15-859B: Assignment 2: Multidimensional Optimization

Due: Tue, 24 Oct, 5pm at my office (Newell-Simon 4205), or in class earlier that day.

Summary

Implement and test multidimensional optimization on two or higher dimensional problems. You can implement in the language of your choosing, but Matlab is recommended because that will simplify the graphics. You must write the optimization code yourself. We will compare the results between students on a specified minimization problem to see whose algorithm and implementation found the global minimum in the fewest floating point operations. The winner will earn the title of Champion Optimizer!

The assignment consists of two parts. In Part 1 you do an assigned task; in Part 2 you have several choices.

Part 1

For part 1 of the assignment, you will be randomly assigned an algorithm to implement; one of: Nelder and Mead, Steepest Descent, Newton, BFGS, or Conjugate Gradient. During lecture, we'll "draw out of a hat" (I would like each algorithm to be implemented by at least two people). If you missed that lecture, then email me, or if you don't have time, pick one of these five at random. If you find the description of the algorithm in Heath to be inadequate, then I suggest you consult the original paper on the method, or another book. See Heath's section 6.7 for references.

Use that algorithm to minimize the function of 2 variables given by the Matlab code hump1.m. Note that this code uses random numbers, but that the random number generator is seeded with a fixed value, so the "random" numbers are in fact deterministic.

If you don't implement your optimizer in Matlab, then read this paragraph. Run Matlab to print out the parameters of this function to high precision, then implement exactly the same function in your language. To print the parameters, insert the statement format long g; cen, amp, sigma, rot into hump1.m and run it once. Use double precision floating point, not single precision. Test a few points to verify that your function is equal to hump1.

Find the global minimum. Do this (heuristically and simple-mindedly) by doing 1000 searches, each consisting of:

Pick a uniformly distributed random starting point in [0,1]x[0,1]. If other starting points are needed (as with Nelder-Mead), choose them nearby, say within a distance of .1 .
Iterate your algorithm until convergence or divergence. For consistency, let's define convergence as two consecutive steps moving the current point an xy distance of less than eps=1e-5, and divergence as the current point having an xy distance from the origin of big=10 or more. The "steps" I speak of here are the outer loop steps; if your method has an inner loop for a line search, make up your own convergence and divergence criteria for those steps.
Add any more termination criteria you find necessary, e.g. to detect a limit cycle (hopefully these will not occur).
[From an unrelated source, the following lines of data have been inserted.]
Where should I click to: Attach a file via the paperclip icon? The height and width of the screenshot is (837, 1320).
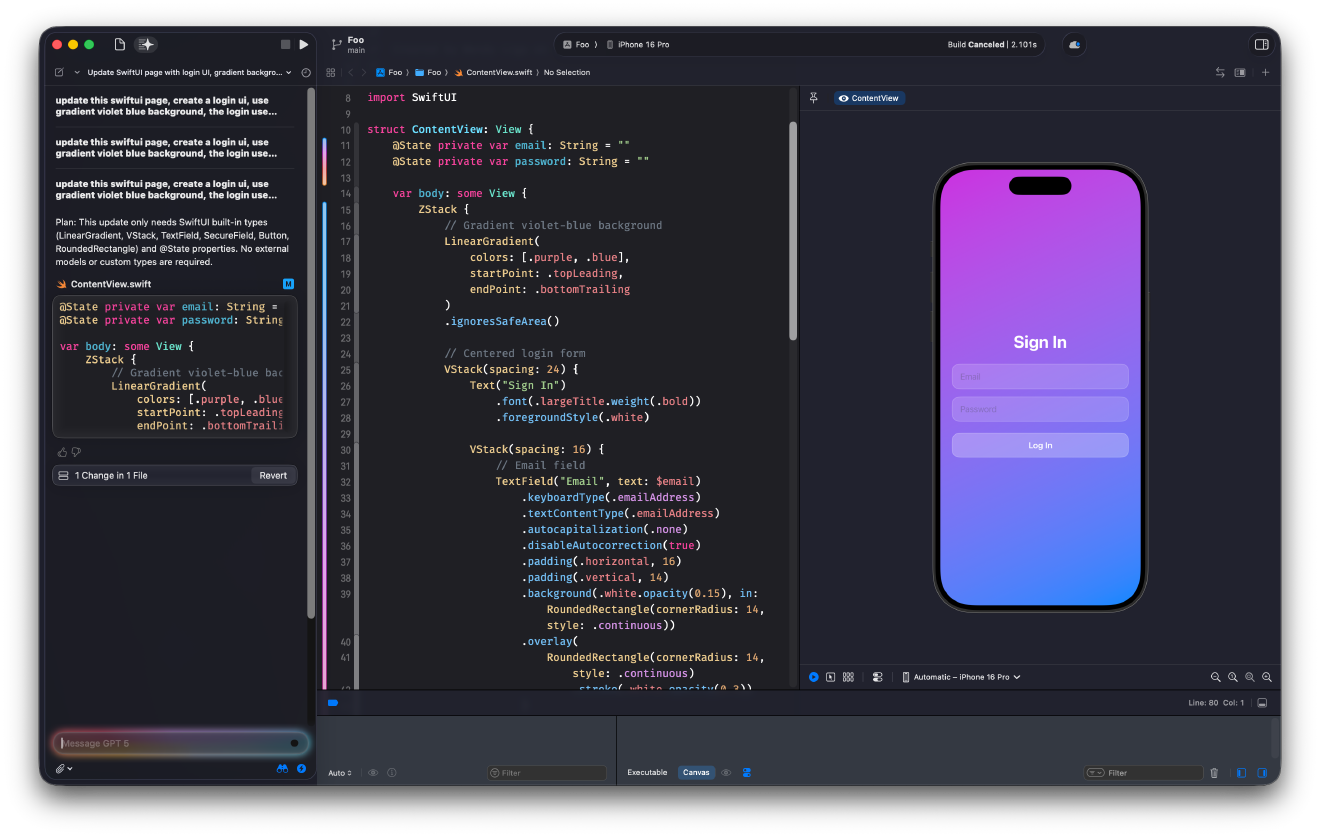(58, 768)
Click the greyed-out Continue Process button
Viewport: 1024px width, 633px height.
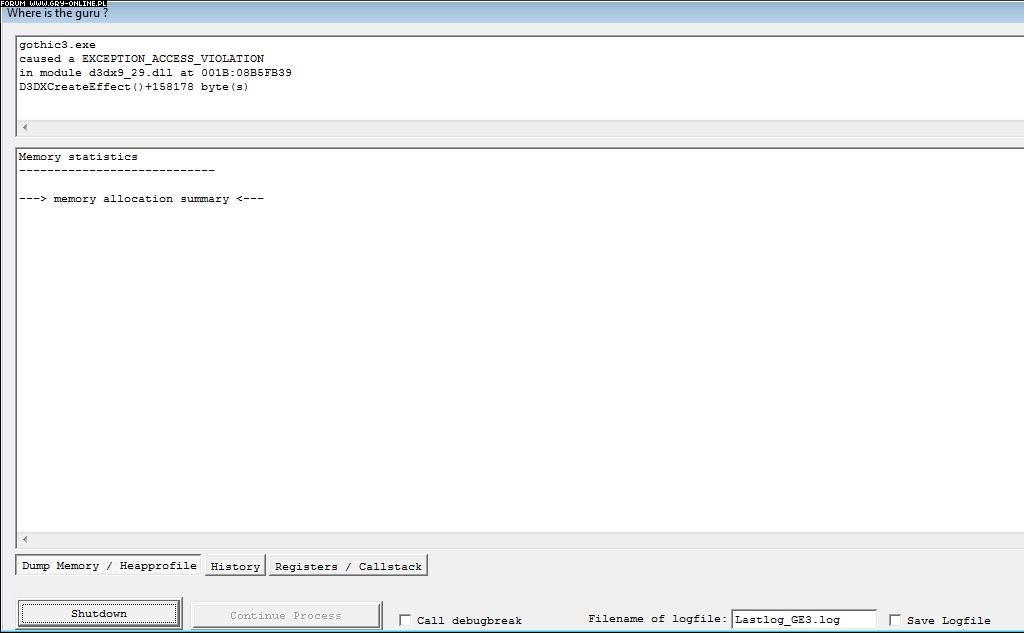(286, 615)
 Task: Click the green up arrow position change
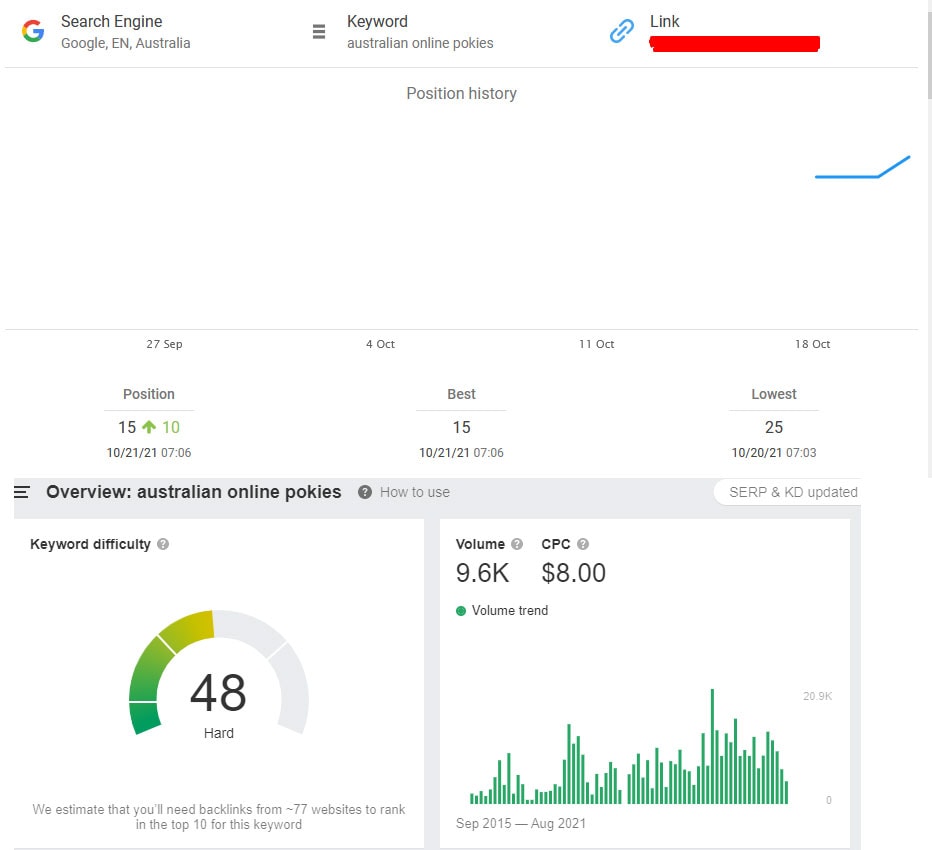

Take, as your (approximate) global minimum, the lowest converged point.

Don't code-optimize the hump1 function (it's tempting, since my Matlab implementation does the same "random" initialization each time) since doing so will bias your results relative to others' and make comparison more difficult, unless you can figure out a way to compensate for that in your statistics. If you need gradients or Hessians of this function, as several of the algorithms do, you can work those out symbolically. If you write the hump function as sum{ a[i]*exp{-.5*(x-c[i])'*R'*D[i]*R*(x-c[i])} } then from this you can derive symbolic formulas for gradient and Hessian and implement those in your choice of language.

In your implementation, compute the following statistics:

Average number of floating point operations per search, averaged over your 1000 searches.
Recall that in Matlab, "flops(0)" resets the flop counter, and "flops" returns the flops used so far. If you don't use Matlab, count a scalar floating point add, subtract, multiply, or divide as 1 flop, integer arithmetic and sin, cos, and exp as 0 flops (to be consistent with Matlab). If gross inconsistencies emerge from different languages and compilers, we'll see if we can normalize for that after the results are collected.
Average number of function evaluations per search. Also, if applicable, average number of gradient evaluations and Hessian evaluations per search.
Fraction of the 1000 searches that converged to the global minimum (within an xy distance of 10*eps, say).

Pick two of your search paths, one of which converged to the global minimum, and another that went somewhere else, and draw them (by computer) on a contour plot in the manner of Heath's figure 6.5. Put small dots at each function evaluation point. Code to efficiently evaluate the hump1 function for plotting is in plothump.m, which you can run, from Matlab, with the command plothump(3,4). The arguments set the number of humps and the random seed. This command takes a few seconds because it uses a fine grid to get accurate contours.

Adding lines on top of this plot is easy in Matlab. For example, suppose your search iterations are (0,0), (.2,.04), (.4,.16). These can be graphed with:

xv = [0 .2 .4];		% x vector
yv = [0 .04 .16];	% y vector
line(xv, yv, 'Color','r', 'LineWidth',1, 'Marker','o', 'MarkerSize',2);

This draws two line segments in red and three little circles each 5 points in size. You can draw it on top of the contour plot. For more info, see the huge but very readable document "Using Matlab Graphics" among Mathworks' online manuals.

For part 1, turn in: a discussion of two paragraphs to one page summarizing what you did, what choices you made, and what successes/failures you encountered; the above statistics; and the above plot(s); and a code listing.

Part 2

Choose a different optimization algorithm (from Heath, or some other source), and implement it.

For what to optimize, choose between the following:

2A. Optimize the same "hump1" function, and turn in the same kind of information as in part 1. Also add a paragraph of discussion comparing the results of part 1 and part 2. Which algorithm did better and why?
2B. Take some other nontrivial function of two or more variables and optimize it (find the global maximum or minimum within some domain). Nontrivial means it can't be optimized in closed form, as, for example, a quadratic function can. The function you optimize could be a function of interest in your own research, e.g. nonlinear least squares problem, image registration from computer vision, or a design problem from engineering. If you want to do constrained optimization, be my guest. Turn in similar information to part 1. If your search domain has more than two dimensions, you could project the search path to 2-D to visualize it.

15-859B, Introduction to Scientific Computing
Paul Heckbert
9 Oct. 2000.
Minor revisions 10 Oct.